Не часто встретишь такие пронзительные тексты, как этот, который захватывает с первых строк своей пружиной и уже не выпускает вас.
Я определил бы жанр его как новелла, хотя вряд ли целесообразно рассматривать жанр лишь как категорию художественного содержания или формы литературного произведения. В новелле должен быть неожиданный поворот, от которого действие сразу приходит к развязке. Завязкой же является предложение, подобное сжатой пружине: Боюсь ментов. Фобия. И в этой фразе все – и позиция гл.героя, и его мироощущение, и образ мысли, и положение в обществе, и отношение к социуму, и культурный уровень, и личностная история.
Два слова – и целый мир главного героя, и мы все о нем понимаем, начинаем понимать, с первых двух слов он нам уже симпатичен, он беззащитен перед слепой государственной машиной, перед колесом, перемалывающим тех, кто не вписывается в общую схему.
В литературных произведениях эта тема возникает вновь и вновь, открывая всё новые и новые грани, впрочем, на то оно и произведение, чтобы открывать новое, затрагивая доселе неведомые мотивы. Сложно быть первооткрывателем, но явно не легче весомо и свежо обозначить своё понимание давно понятной, обговоренной и изжитой тематики, особенно всего лишь одним точным штрихом.
Итак, первое же предложение – и мы не просто начинаем сопереживать гл.герою, мы почти сразу оказываемся на его месте, ибо кто ж из нас не боится ментов. И это именно нас вдруг задевает винтик слепой госмашины в виде окрика мента на площади, моментально связывая в единую цепь все ступени, на которых герой был вынужден подчиняться этой самой госмашине еще со школы. И оно, это школьное прошлое – такое узнаваемое, потому что мастерски описано опять же всего двумя-тремя фразами. Мы видим мента, смутно узнавая в нем бывшего одноклассника. И в нашем представлении сразу выстраивается картинка школьной жизни, написанная отдельными точными мазками, и одноклассник Колька со всей его нелепой фигурой и тупостью закоренелого троечника, с дрожащими от обиды губами оттого, что учил урок, но все понял по-своему.
Вот так мастерски и тонко нас провели – мы и не заметили, как попали в водоворот повествования и стали смотреть на все глазами гл.героя.
Данный текст является характерным примером того, как из набивших оскомину слов рождается самобытное произведение, не испорченное этаким «словесным инструментарием». Слова здесь становятся просто средством донесения мысли, а какие именно слова – уже совершенно неважно.
Так о чём это мы? О том, что уже самое начало повествования ввергает нас в состояние, которое можно соотнести с актом самопознания, мы почти сразу идентифицируемся с гл.героем. Этот же приём заставляет читателя, в свою очередь, внимательно следить за логикой повествователя. А при общей динамичности текста, нечто, выходящее за его пределы, содержит в себе что-то от аффирмативности, что выражается словом «взаимопонимание», «согласие».

_ _ _ _

ЧТО СДЕЛАТЬ
A - Какие черты героя, по словам отзыва о новелле, заключены во фразе «Боюсь ментов. Фобия.»? Перечислите все.
B - Продолжите отзыв о новелле, начав сразу после его последнего предложения.

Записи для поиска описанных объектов
_ _ _ _

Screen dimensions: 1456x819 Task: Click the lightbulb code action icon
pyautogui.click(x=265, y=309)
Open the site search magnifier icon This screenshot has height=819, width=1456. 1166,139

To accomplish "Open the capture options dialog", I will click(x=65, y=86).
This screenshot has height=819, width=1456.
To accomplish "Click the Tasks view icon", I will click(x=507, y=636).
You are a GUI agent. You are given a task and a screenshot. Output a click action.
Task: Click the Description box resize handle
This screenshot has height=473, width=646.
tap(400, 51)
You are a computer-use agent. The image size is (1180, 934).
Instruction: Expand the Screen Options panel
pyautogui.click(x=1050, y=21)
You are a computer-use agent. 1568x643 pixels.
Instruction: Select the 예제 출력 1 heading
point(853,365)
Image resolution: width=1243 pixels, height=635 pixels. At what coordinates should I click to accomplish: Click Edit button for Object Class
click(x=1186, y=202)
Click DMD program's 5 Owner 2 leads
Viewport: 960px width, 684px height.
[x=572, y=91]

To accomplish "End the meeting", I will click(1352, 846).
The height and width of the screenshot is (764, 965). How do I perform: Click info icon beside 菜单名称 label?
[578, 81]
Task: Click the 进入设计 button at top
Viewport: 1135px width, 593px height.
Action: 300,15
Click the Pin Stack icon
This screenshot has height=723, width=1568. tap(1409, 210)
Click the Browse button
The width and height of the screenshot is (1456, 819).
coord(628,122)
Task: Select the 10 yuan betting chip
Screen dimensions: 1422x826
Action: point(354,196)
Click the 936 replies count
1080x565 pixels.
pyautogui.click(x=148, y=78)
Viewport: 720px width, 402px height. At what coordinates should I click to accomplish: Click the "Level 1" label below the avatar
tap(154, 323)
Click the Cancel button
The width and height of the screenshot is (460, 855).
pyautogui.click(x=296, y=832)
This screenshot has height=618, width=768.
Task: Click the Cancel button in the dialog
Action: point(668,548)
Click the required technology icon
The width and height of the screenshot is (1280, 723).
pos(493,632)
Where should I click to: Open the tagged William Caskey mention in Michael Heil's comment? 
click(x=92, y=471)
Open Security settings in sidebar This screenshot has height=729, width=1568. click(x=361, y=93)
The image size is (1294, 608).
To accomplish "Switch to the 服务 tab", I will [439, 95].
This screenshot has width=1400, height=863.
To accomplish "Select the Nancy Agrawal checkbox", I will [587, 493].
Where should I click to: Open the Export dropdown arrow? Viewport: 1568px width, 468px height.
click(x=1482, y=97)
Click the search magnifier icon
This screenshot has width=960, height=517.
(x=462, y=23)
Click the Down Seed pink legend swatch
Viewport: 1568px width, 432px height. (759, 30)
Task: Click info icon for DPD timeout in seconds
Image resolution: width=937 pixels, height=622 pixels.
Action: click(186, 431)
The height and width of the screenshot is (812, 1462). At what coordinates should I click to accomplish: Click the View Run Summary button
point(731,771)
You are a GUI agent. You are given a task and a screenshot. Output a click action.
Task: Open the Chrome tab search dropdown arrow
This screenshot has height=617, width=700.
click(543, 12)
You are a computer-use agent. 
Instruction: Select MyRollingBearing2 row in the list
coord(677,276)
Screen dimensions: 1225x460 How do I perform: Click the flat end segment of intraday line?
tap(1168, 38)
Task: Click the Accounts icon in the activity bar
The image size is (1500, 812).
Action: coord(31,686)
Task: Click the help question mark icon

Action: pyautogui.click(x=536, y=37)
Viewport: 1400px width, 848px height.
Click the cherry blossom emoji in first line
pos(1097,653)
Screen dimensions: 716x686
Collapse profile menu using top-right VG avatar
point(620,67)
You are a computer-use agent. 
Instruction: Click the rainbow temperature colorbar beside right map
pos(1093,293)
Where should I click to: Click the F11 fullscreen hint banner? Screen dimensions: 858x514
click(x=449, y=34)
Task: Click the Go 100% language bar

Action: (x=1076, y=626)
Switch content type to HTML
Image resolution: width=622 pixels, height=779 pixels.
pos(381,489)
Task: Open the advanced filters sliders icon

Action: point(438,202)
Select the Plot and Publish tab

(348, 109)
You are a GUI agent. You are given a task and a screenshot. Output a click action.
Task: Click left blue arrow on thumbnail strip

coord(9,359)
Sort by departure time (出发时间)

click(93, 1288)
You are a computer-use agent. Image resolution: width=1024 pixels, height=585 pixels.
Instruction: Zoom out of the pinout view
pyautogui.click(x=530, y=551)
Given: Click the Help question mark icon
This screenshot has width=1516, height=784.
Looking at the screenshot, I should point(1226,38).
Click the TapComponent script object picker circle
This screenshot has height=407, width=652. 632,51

_ _ _ _

ОТВЕТЫ
A -
- позиция главного героя
- его мироощущение
- образ мысли
- положение в обществе
- отношение к социуму
- культурный уровень
- личностная история

B -
Никакое искусство не свободно совершенно от следов аффирмативности, поскольку возвышается самим фактом своего существования над невзгодами, тяготами и унижением этого существования. Но чем обязательнее и предупредительнее текст относится к самому себе, тем более склонен он к аффирмативности.
Главный герой предстает человеком вежливым и культурным – он не способен грубо отшвырнуть малоинтересного ему Кольку, а терпеливо его выслушивает, и в этом вся его суть – с первых же строк. Но оказывается, он еще и человек, который не просто слушает и смотрит, он человек, который вглядывается в другого человека даже вопреки своим желаниям, а посредством главного героя и мы вглядываемся в Кольку. И постепенно этот нелепый, простоватый, недалекий, упертый парень открывается нам во всей своей красе – трогательным, неискушенным, большим ребенком.
И вот эти двое, интеллигент-интеллектуал – тот, кто может видеть, и простоватый мент – тот, кто просто чувствует и живет-пыхтит без особых рассуждений – два не просто разных, а противоположных мира, две различных ментальности, но и две уязвимости, начинают свой диалог и путь к пониманию и соединению.
Гл.герой уязвим во многом, и эта его уязвимость подкупает нас, заставляет сопереживать – и неустроенности его, и одиночеству, и неумению порой сказать нет.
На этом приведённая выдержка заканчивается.